No reason for FD-SOI Roadmap to follow Moore’s law!
by Eric Esteve on 04-26-2016 at 4:00 pm

We in Semiwiki are writing about FD-SOI since 2012, describing all the benefits offered by the technology in term of power consumption, price per performance compared with FinFET, etc. Let me assess again that I am fully convinced that FD-SOI is a very smart and efficient way to escape from the Moore’s law paradox: the transistor cost is increasing for (FinFET) technology node below 20 nm, and that I expect FD-SOI to see market adoption.

But I think that some people are confused when dealing with FD-SOI. When you see some picture like this “SOI Roadmap” (from VLSIResearch), it seems that the picture designer has just made a copy of the Bulk Roadmap and pasted it with 2 years shift. Even if 28 and 22 nm FD-SOI become successful technologies –that I hope- it will take some time for the foundries supporting these nodes to generate enough ROI before investing in a way as described on this graphic.

As of today, the Bulk technology roadmap and the production status is well-known: 28 nm is in full production, 14/16 nm also, chips are in design in 7 and 10 nm and probably taped out in 10 nm. If we focus on 14/16 nm, we realize that the very high runners like application processors for mobile, PC processors and data center SoC probably represent most of the foundries (or Intel) revenues for this node, and these revenues are really high, thanks to Apple, Mediatek, Qualcomm, Samsung (and more).

As of today, the only application processor targeting FD-SOI has been demonstrated by STMicroelectronics in 2013; unfortunately, the company has now exited the mobile market. To make it clear, none of the above listed high runners chips has targeted FD-SOI and the reason is most probably linked with risk aversion. FD-SOI technology for advanced technology node is perceived as completely new (even if this is not true, see IBM) and taking the decision to move such a healthy business to a new technology is just too risky.

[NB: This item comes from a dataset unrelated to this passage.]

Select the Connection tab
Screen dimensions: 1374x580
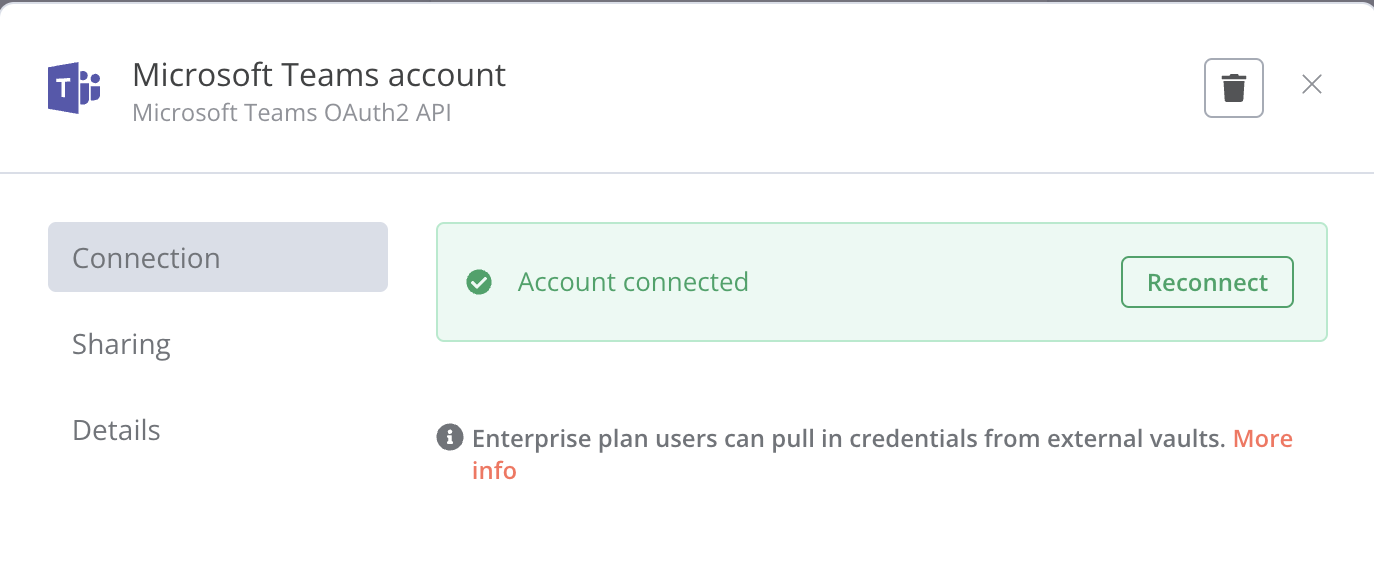tap(218, 257)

As a result, the heavy investment made by foundries to develop new FinFET nodes can be quickly recovered thanks to a fast and large ROI coming from the top semiconductor players who need to design always larger, faster and lower power SoC to keep their market share in the couple of very lucrative application, mobile AP, PC processor and data center SoC. And can afford the incredibly high development cost for 14/16 or 10 nm FinFET technology nodes.

If you look at this problem from another angle, that leave many more chips which will NOT be developed on these too expensive nodes, like SoC addressing application processor for automotive (infotainment, smart vehicle…), for consumer application and many more. These chips need high performance (but not the highest possible), low power (in some case like IoT the lowest possible) and a unit cost as low as possible. Because the addressed market is more in the million or 10’s million units than the 100’s million, the NRE and development cost has to be kept reasonable, and certainly not in the $100’s million like for advanced FinFET SoC.

FD-SOI adoption has started! Samsung forecast 10 tapeouts on 28nm FD-SOI this year, SONY is shipping a GPS chips (announced in Tokyo SOI Forum in January 2015), NXP has adopted 28nm FD-SOI for the two new platform (iMX-7 and iMX-8) and GlobalFoundries is well engaged in 22 FDX process. FD-SOI provides such advantage in term of power consumption, thanks to forward Biasing capability, that we can expect technology penetration in many segments where low power and low cost of ownership (unit price + NRE) is more important than ultimate performance.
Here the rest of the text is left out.